Кэрол и сама охотно последовала бы за мистером Оле Йенсоном и эмигрировала хотя бы на другую Главную улицу. Бегство от знакомой скуки к незнакомой хоть на время вызвало бы новые переживания, открыло бы какие-то перспективы. Она намекала Кенникоту о богатых возможностях для медицинской практики в Монтане и Орегоне, хотя знала, что он доволен Гофер-Прери и никуда не хочет ехать. Но в душе у нее рождались смутные надежды, когда она думала о переезде, спрашивала на станции схемы железных дорог или взволнованно водила пальцем по картам.
Но случайный наблюдатель не заметил бы в ней недовольства и не догадался бы, что перед ним упорная отступница от веры Главной улицы.
Добропорядочный гражданин думает, что всякий бунтовщик беспрерывно кипит возмущением, услыша о такой Кэрол Кенникот, он только охнет: «Что за ужасная личность! Вот уж, наверное, мука — жить с нею под одной крышей! Слава богу, что среди моих близких все довольны жизнью!» В действительности же Кэрол едва ли пять минут в день посвящала своим одиноким мечтам.
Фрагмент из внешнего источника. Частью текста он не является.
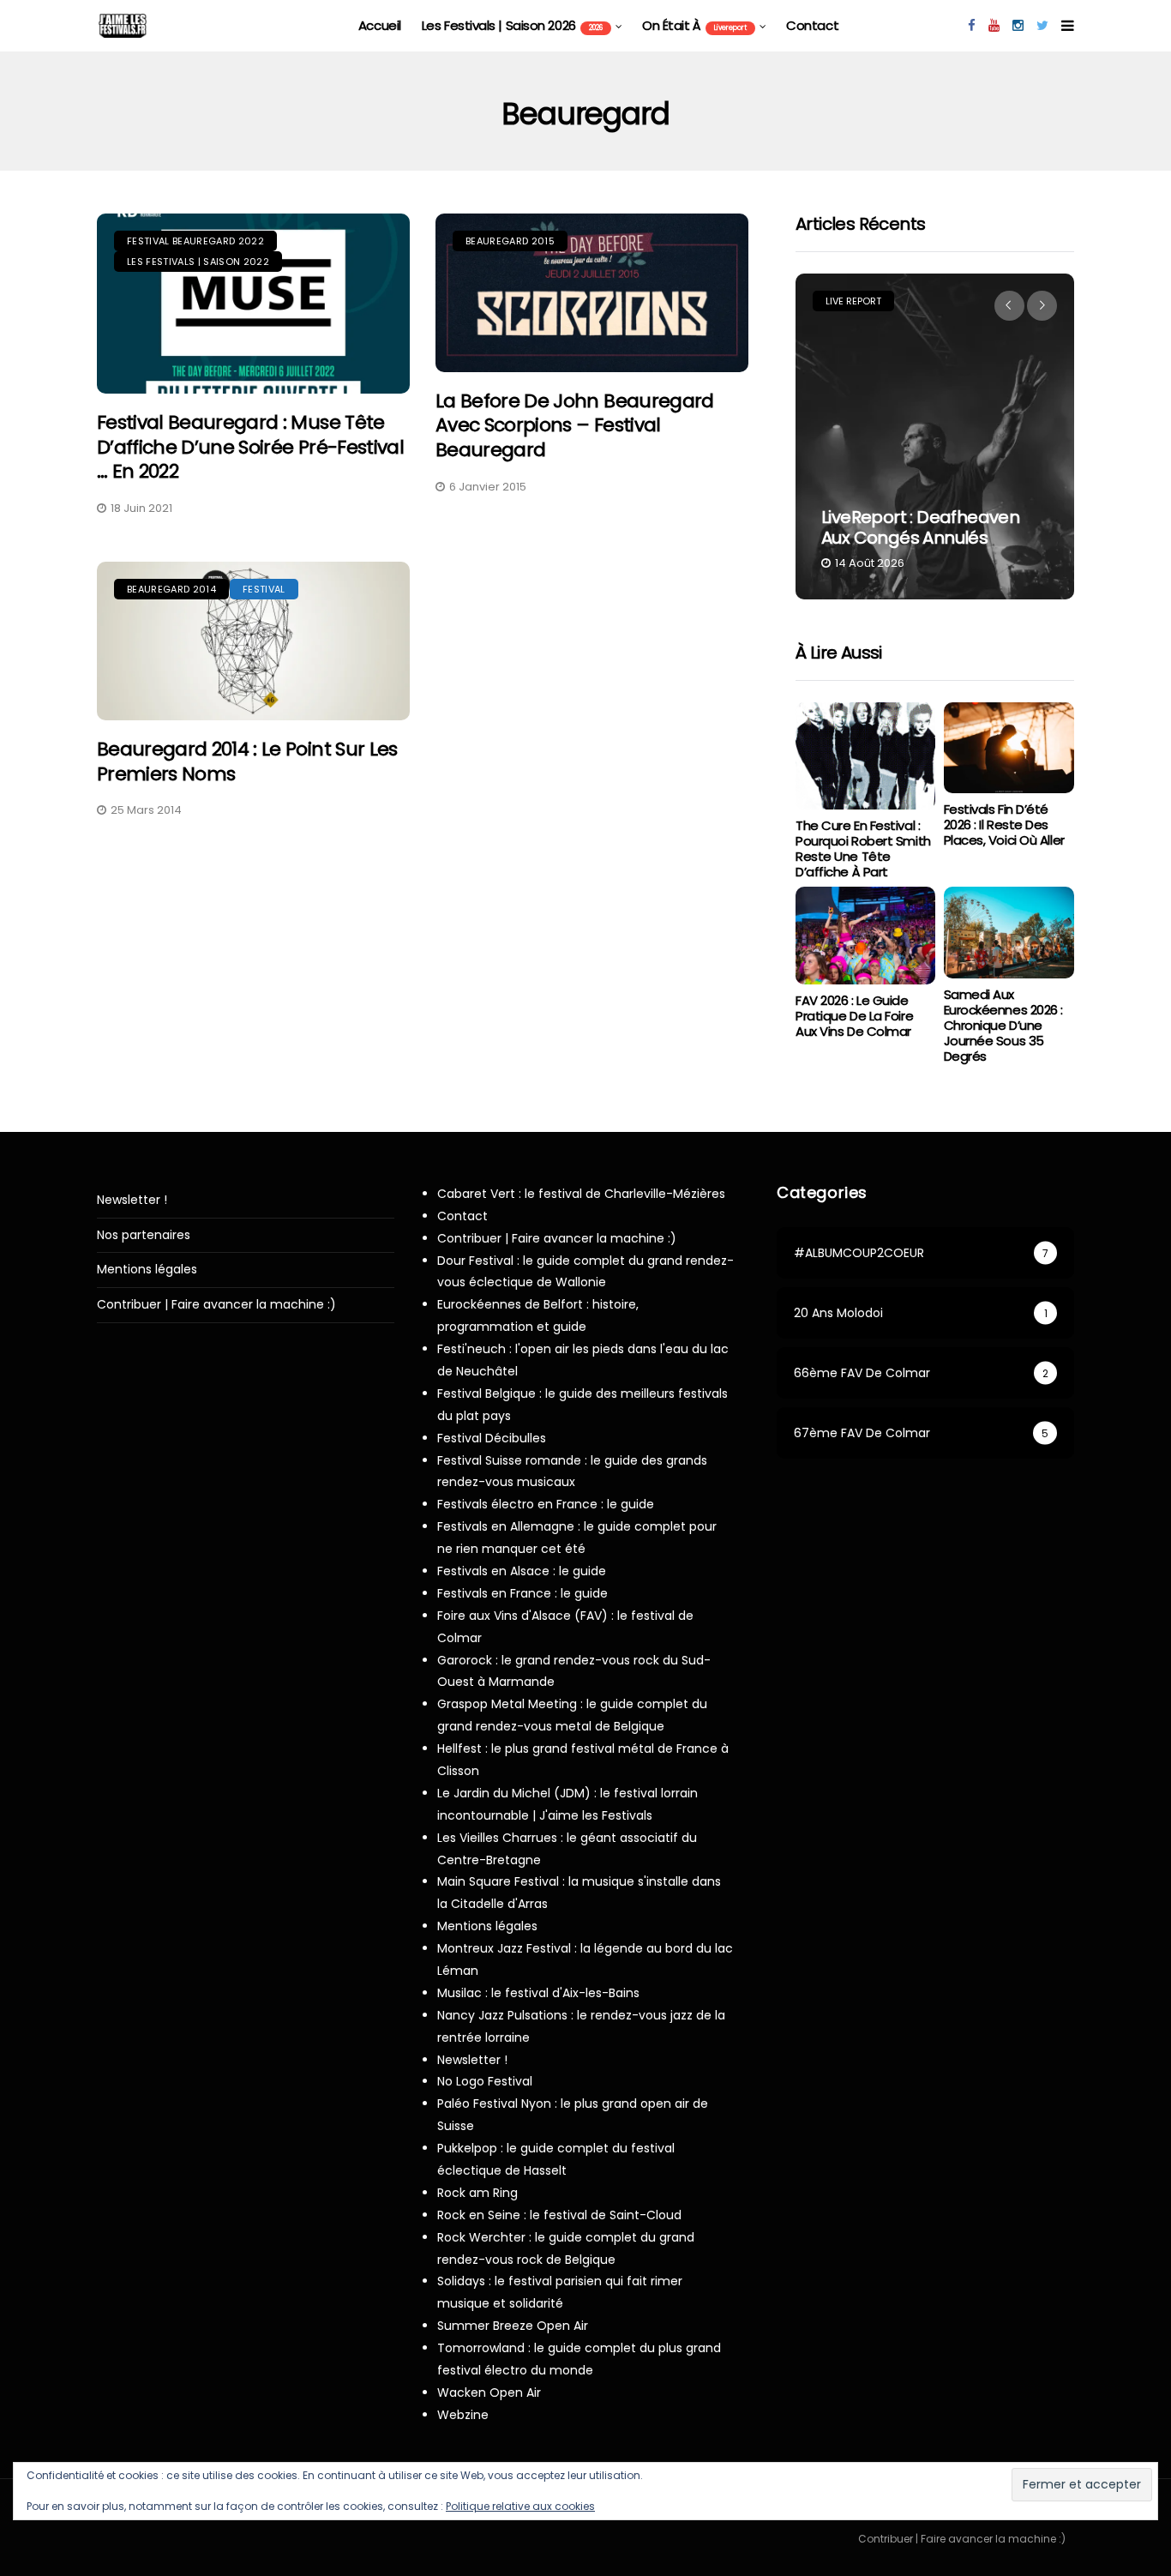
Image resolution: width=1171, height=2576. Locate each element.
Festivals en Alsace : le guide (521, 1571)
Вероятно, даже в кругу порицающего ее гражданина нашелся бы по крайней мере один скрытый бунтарь, мыслящий не менее предосудительно, чем Кэрол.
Ребенок заставил ее серьезнее относиться к Гофер — Прери и к их коричневому дому как естественному месту жительства. Кенникот был доволен ее любезностью с миссис Кларк и миссис Элдер, и когда она привыкла участвовать в разговорах о новом кадиллаке Элдеров и о поступлении старшего сына Кларков в контору мукомольного завода, эти темы приобрели в ее глазах значительность, стали чем-то повседневно необходимым.
На год или два почти все ее чувства сосредоточились на Хью, и она больше не критиковала лавок, улиц, знакомых… Она бегала в лавку к дяде Уитьеру за коробкой овсянки, рассеянно выслушивала, как он жаловался и негодовал на Мартина Мэони за то, что тот имел наглость утверждать, будто ветер во вторник был не юго — западный, а южный, и возвращалась назад по улицам, на которых нельзя было встретить ни одного нового лица. Думая всю дорогу о том, легко ли у Хью прорежутся зубки, она не сознавала, что эта лавка, эти ряды темных домов и составляют горизонт ее жизни. Она выполняла свою работу и радовалась, выиграв у Кларков в пятьсот одно.
Самым значительным событием двух ближайших лет после рождения Хью был уход Вайды Шервин из школы и ее замужество. Кэрол была подружкой на свадьбе. Так как венчание происходило в епископальной церкви, все женщины явились в новых замшевых туфлях и длинных белых лайковых перчатках, придававших им изысканный вид.
Все эти годы Кэрол была словно младшей сестрой Вайды и не имела ни малейшего понятия о том, что Вайда очень любила ее, так же сильно ее ненавидела и была как-то по-особому связана с нею.